> **SOURCE RECORDS**
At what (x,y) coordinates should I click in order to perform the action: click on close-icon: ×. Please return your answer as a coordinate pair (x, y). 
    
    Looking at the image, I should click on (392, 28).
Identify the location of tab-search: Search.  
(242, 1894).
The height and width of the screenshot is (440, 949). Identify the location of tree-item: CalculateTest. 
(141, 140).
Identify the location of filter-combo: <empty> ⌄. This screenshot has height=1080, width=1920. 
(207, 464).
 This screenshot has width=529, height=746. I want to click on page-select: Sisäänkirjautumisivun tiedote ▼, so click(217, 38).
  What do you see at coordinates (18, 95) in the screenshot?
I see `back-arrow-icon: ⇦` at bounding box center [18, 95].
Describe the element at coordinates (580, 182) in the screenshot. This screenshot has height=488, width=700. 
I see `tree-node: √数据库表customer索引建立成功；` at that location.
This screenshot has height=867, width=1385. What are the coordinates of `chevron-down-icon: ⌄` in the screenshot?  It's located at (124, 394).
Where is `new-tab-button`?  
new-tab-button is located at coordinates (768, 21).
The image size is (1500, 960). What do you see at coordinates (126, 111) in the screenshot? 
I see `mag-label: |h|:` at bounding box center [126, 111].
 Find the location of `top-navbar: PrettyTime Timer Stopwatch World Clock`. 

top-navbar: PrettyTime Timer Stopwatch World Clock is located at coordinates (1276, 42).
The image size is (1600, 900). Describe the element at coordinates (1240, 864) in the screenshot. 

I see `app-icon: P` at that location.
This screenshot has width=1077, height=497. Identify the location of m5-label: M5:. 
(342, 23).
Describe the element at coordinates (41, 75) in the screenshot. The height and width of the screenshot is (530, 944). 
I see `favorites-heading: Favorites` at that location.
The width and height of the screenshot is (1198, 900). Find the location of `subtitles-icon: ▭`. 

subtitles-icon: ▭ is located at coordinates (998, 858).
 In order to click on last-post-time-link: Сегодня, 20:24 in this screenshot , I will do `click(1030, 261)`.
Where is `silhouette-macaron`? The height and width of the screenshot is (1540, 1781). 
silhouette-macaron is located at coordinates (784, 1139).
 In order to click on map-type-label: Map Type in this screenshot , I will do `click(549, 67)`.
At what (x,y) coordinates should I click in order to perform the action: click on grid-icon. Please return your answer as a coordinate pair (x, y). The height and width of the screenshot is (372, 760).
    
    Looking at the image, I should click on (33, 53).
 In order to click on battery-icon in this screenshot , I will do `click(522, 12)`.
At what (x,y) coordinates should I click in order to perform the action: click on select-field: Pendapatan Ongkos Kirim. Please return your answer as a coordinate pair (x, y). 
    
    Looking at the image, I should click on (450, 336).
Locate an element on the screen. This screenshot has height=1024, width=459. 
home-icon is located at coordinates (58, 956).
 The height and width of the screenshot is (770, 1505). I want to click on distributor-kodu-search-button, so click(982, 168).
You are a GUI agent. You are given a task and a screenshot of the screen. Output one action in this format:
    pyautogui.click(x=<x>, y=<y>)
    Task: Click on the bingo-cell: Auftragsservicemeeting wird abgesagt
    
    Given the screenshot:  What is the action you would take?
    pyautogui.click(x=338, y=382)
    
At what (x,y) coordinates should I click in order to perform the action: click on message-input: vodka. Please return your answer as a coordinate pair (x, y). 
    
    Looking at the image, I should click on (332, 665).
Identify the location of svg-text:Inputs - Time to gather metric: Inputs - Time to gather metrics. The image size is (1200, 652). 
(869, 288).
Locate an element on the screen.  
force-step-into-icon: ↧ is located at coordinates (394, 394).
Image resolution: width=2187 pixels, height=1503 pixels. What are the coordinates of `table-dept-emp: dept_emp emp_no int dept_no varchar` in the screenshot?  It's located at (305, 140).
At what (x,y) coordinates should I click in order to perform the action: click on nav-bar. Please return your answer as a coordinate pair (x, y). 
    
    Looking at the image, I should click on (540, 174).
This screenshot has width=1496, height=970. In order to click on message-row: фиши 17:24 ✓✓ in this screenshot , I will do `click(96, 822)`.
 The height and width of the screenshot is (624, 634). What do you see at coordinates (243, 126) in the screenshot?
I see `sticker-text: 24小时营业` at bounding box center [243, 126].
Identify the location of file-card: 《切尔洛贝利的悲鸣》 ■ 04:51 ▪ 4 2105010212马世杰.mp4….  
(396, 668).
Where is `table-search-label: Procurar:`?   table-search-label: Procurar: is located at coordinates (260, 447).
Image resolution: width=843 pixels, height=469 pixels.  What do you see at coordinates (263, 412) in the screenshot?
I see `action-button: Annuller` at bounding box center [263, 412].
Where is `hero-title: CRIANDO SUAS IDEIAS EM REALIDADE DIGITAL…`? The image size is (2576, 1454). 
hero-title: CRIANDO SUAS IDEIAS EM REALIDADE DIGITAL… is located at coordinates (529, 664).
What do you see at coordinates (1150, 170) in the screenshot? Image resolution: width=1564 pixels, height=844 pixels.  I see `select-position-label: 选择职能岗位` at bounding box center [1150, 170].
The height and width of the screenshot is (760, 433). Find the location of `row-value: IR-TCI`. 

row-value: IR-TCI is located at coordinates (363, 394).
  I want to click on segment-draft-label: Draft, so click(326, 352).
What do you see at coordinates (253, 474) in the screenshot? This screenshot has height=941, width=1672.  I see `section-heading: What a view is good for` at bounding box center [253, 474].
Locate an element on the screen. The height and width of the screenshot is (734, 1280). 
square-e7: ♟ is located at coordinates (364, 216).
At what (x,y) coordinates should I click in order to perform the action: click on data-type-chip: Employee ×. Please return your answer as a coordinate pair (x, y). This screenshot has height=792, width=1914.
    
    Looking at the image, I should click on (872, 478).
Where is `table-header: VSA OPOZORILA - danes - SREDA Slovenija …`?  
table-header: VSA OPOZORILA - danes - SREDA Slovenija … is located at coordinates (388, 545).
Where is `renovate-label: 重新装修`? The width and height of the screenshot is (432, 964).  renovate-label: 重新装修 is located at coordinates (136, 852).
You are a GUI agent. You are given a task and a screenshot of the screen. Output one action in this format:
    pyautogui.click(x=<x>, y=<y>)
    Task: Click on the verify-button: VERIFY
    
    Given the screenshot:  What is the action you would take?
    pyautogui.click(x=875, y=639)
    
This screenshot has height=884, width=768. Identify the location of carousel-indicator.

> **PROBLEM DESCRIPTION**
Format the rows above as a JSON list of strings, one string per line, omitting blank lines.

> **REPLY**
[
  "At what (x,y) coordinates should I click in order to perform the action: click on close-icon: ×. Please return your answer as a coordinate pair (x, y). ",
  "    Looking at the image, I should click on (392, 28).",
  "Identify the location of tab-search: Search.  ",
  "(242, 1894).",
  "The height and width of the screenshot is (440, 949). Identify the location of tree-item: CalculateTest. ",
  "(141, 140).",
  "Identify the location of filter-combo: <empty> ⌄. This screenshot has height=1080, width=1920. ",
  "(207, 464).",
  " This screenshot has width=529, height=746. I want to click on page-select: Sisäänkirjautumisivun tiedote ▼, so click(217, 38).",
  "  What do you see at coordinates (18, 95) in the screenshot?",
  "I see `back-arrow-icon: ⇦` at bounding box center [18, 95].",
  "Describe the element at coordinates (580, 182) in the screenshot. This screenshot has height=488, width=700. ",
  "I see `tree-node: √数据库表customer索引建立成功；` at that location.",
  "This screenshot has height=867, width=1385. What are the coordinates of `chevron-down-icon: ⌄` in the screenshot?  It's located at (124, 394).",
  "Where is `new-tab-button`?  ",
  "new-tab-button is located at coordinates (768, 21).",
  "The image size is (1500, 960). What do you see at coordinates (126, 111) in the screenshot? ",
  "I see `mag-label: |h|:` at bounding box center [126, 111].",
  " Find the location of `top-navbar: PrettyTime Timer Stopwatch World Clock`. ",
  "top-navbar: PrettyTime Timer Stopwatch World Clock is located at coordinates (1276, 42).",
  "The image size is (1600, 900). Describe the element at coordinates (1240, 864) in the screenshot. ",
  "I see `app-icon: P` at that location.",
  "This screenshot has width=1077, height=497. Identify the location of m5-label: M5:. ",
  "(342, 23).",
  "Describe the element at coordinates (41, 75) in the screenshot. The height and width of the screenshot is (530, 944). ",
  "I see `favorites-heading: Favorites` at that location.",
  "The width and height of the screenshot is (1198, 900). Find the location of `subtitles-icon: ▭`. ",
  "subtitles-icon: ▭ is located at coordinates (998, 858).",
  " In order to click on last-post-time-link: Сегодня, 20:24 in this screenshot , I will do `click(1030, 261)`.",
  "Where is `silhouette-macaron`? The height and width of the screenshot is (1540, 1781). ",
  "silhouette-macaron is located at coordinates (784, 1139).",
  " In order to click on map-type-label: Map Type in this screenshot , I will do `click(549, 67)`.",
  "At what (x,y) coordinates should I click in order to perform the action: click on grid-icon. Please return your answer as a coordinate pair (x, y). The height and width of the screenshot is (372, 760).",
  "    Looking at the image, I should click on (33, 53).",
  " In order to click on battery-icon in this screenshot , I will do `click(522, 12)`.",
  "At what (x,y) coordinates should I click in order to perform the action: click on select-field: Pendapatan Ongkos Kirim. Please return your answer as a coordinate pair (x, y). ",
  "    Looking at the image, I should click on (450, 336).",
  "Locate an element on the screen. This screenshot has height=1024, width=459. ",
  "home-icon is located at coordinates (58, 956).",
  " The height and width of the screenshot is (770, 1505). I want to click on distributor-kodu-search-button, so click(982, 168).",
  "You are a GUI agent. You are given a task and a screenshot of the screen. Output one action in this format:",
  "    pyautogui.click(x=<x>, y=<y>)",
  "    Task: Click on the bingo-cell: Auftragsservicemeeting wird abgesagt",
  "    Given the screenshot:  What is the action you would take?",
  "    pyautogui.click(x=338, y=382)",
  "At what (x,y) coordinates should I click in order to perform the action: click on message-input: vodka. Please return your answer as a coordinate pair (x, y). ",
  "    Looking at the image, I should click on (332, 665).",
  "Identify the location of svg-text:Inputs - Time to gather metric: Inputs - Time to gather metrics. The image size is (1200, 652). ",
  "(869, 288).",
  "Locate an element on the screen.  ",
  "force-step-into-icon: ↧ is located at coordinates (394, 394).",
  "Image resolution: width=2187 pixels, height=1503 pixels. What are the coordinates of `table-dept-emp: dept_emp emp_no int dept_no varchar` in the screenshot?  It's located at (305, 140).",
  "At what (x,y) coordinates should I click in order to perform the action: click on nav-bar. Please return your answer as a coordinate pair (x, y). ",
  "    Looking at the image, I should click on (540, 174).",
  "This screenshot has width=1496, height=970. In order to click on message-row: фиши 17:24 ✓✓ in this screenshot , I will do `click(96, 822)`.",
  " The height and width of the screenshot is (624, 634). What do you see at coordinates (243, 126) in the screenshot?",
  "I see `sticker-text: 24小时营业` at bounding box center [243, 126].",
  "Identify the location of file-card: 《切尔洛贝利的悲鸣》 ■ 04:51 ▪ 4 2105010212马世杰.mp4….  ",
  "(396, 668).",
  "Where is `table-search-label: Procurar:`?   table-search-label: Procurar: is located at coordinates (260, 447).",
  "Image resolution: width=843 pixels, height=469 pixels.  What do you see at coordinates (263, 412) in the screenshot?",
  "I see `action-button: Annuller` at bounding box center [263, 412].",
  "Where is `hero-title: CRIANDO SUAS IDEIAS EM REALIDADE DIGITAL…`? The image size is (2576, 1454). ",
  "hero-title: CRIANDO SUAS IDEIAS EM REALIDADE DIGITAL… is located at coordinates (529, 664).",
  "What do you see at coordinates (1150, 170) in the screenshot? Image resolution: width=1564 pixels, height=844 pixels.  I see `select-position-label: 选择职能岗位` at bounding box center [1150, 170].",
  "The height and width of the screenshot is (760, 433). Find the location of `row-value: IR-TCI`. ",
  "row-value: IR-TCI is located at coordinates (363, 394).",
  "  I want to click on segment-draft-label: Draft, so click(326, 352).",
  "What do you see at coordinates (253, 474) in the screenshot? This screenshot has height=941, width=1672.  I see `section-heading: What a view is good for` at bounding box center [253, 474].",
  "Locate an element on the screen. The height and width of the screenshot is (734, 1280). ",
  "square-e7: ♟ is located at coordinates (364, 216).",
  "At what (x,y) coordinates should I click in order to perform the action: click on data-type-chip: Employee ×. Please return your answer as a coordinate pair (x, y). This screenshot has height=792, width=1914.",
  "    Looking at the image, I should click on (872, 478).",
  "Where is `table-header: VSA OPOZORILA - danes - SREDA Slovenija …`?  ",
  "table-header: VSA OPOZORILA - danes - SREDA Slovenija … is located at coordinates (388, 545).",
  "Where is `renovate-label: 重新装修`? The width and height of the screenshot is (432, 964).  renovate-label: 重新装修 is located at coordinates (136, 852).",
  "You are a GUI agent. You are given a task and a screenshot of the screen. Output one action in this format:",
  "    pyautogui.click(x=<x>, y=<y>)",
  "    Task: Click on the verify-button: VERIFY",
  "    Given the screenshot:  What is the action you would take?",
  "    pyautogui.click(x=875, y=639)",
  "This screenshot has height=884, width=768. Identify the location of carousel-indicator."
]